When he had gone, Johnson, the nurse, declared that he must have the sick-room alone with his patient.

"The crisis is all-important," he said. "When he awakens it will be to life or death, and in spite of Doctor Pomeroy's flattering words, I fear it will be death. When he wakes, I must be alone with him that he may not be excited and frightened by your anxious faces. I hope you will all go to your rooms and rest. I will call each one immediately upon the slightest change in the patient."

They all promised, but Una's pledge was most reluctant. She looked pleadingly at Johnson, and he returned her gaze sullenly, as it seemed to her, through the goggle glasses he wore.

She went to her own room, just a little lower down the hall, and sat down at the window, consumed with suspense and restlessness. The hours passed slowly, drearily, and at last she could bear the torture of her thoughts no longer.

"I will go to the room next to Eliot's and wait. No one will see or hear me, and it can do no harm," she thought.
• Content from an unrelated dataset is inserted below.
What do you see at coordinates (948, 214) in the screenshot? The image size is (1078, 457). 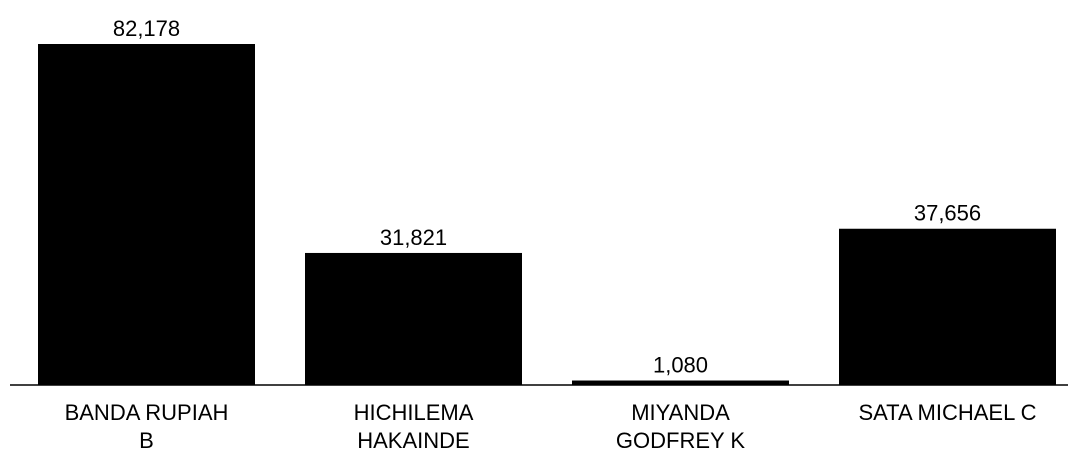 I see `value-label-sata-michael-c: 37,656` at bounding box center [948, 214].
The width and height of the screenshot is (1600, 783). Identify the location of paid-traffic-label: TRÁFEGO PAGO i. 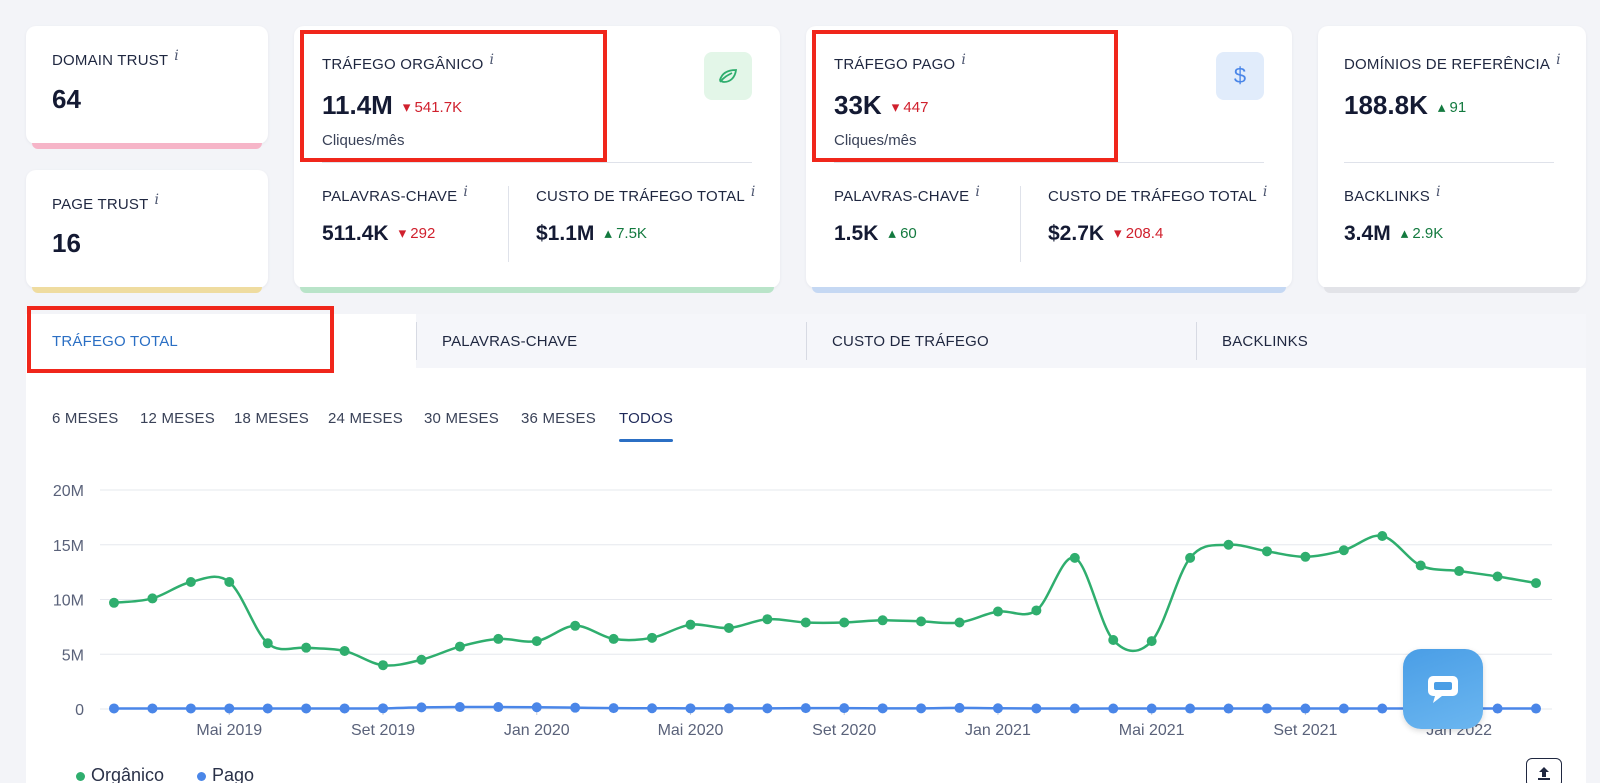
(900, 62).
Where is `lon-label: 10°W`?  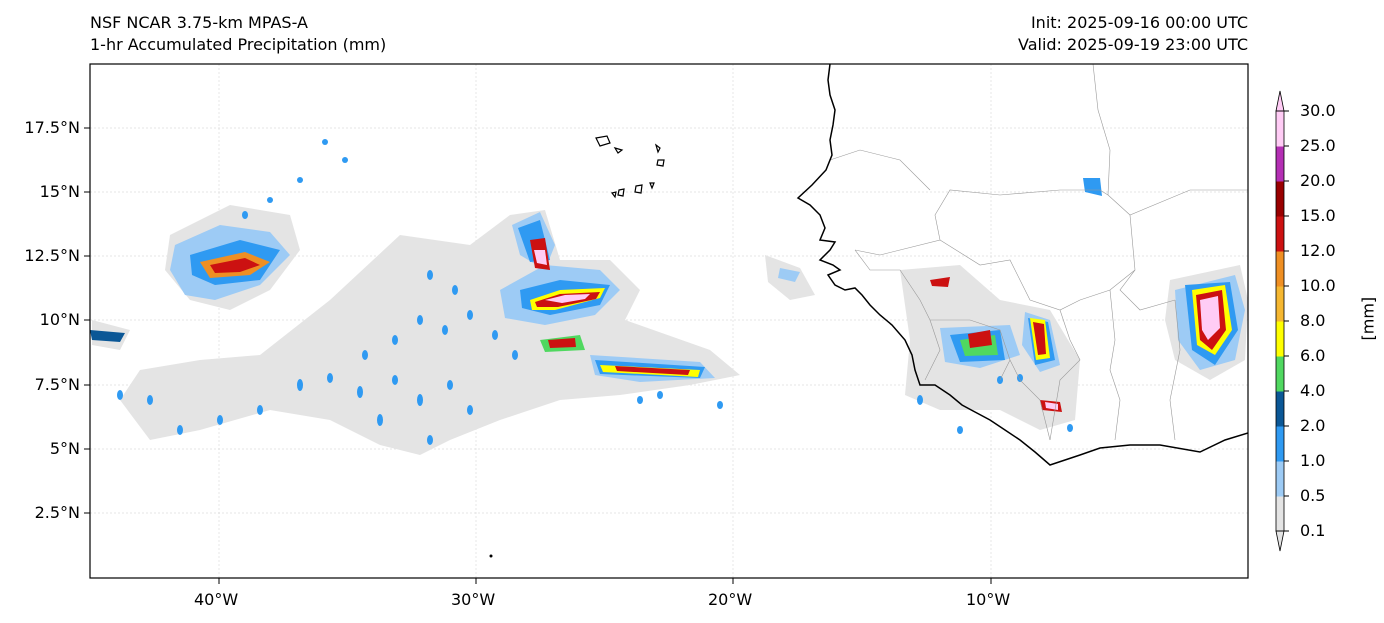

Wrapping a dark shawl about her shoulders, for the midnight hour was chilly, Una glided like a spirit along the dark corridor until she gained the little ante-chamber next to the sick-room. The outer door was ajar, and also the one that opened into Eliot's room. The anxious young wife moved softly across the soundless carpet and peered around the door.

Then her shriek of terror, fear, and agony rang shrilly through the house.

CHAPTER XLVIII

That agonized shriek brought Pierre Carmontelle rushing from his room, followed by Maud, while Edith came from another direction, and men-servants and maid-servants came flying up the stairs, all with one thought in their minds. The sufferer was dead, and that bitter cry had come from the lips of the bereaved young wife.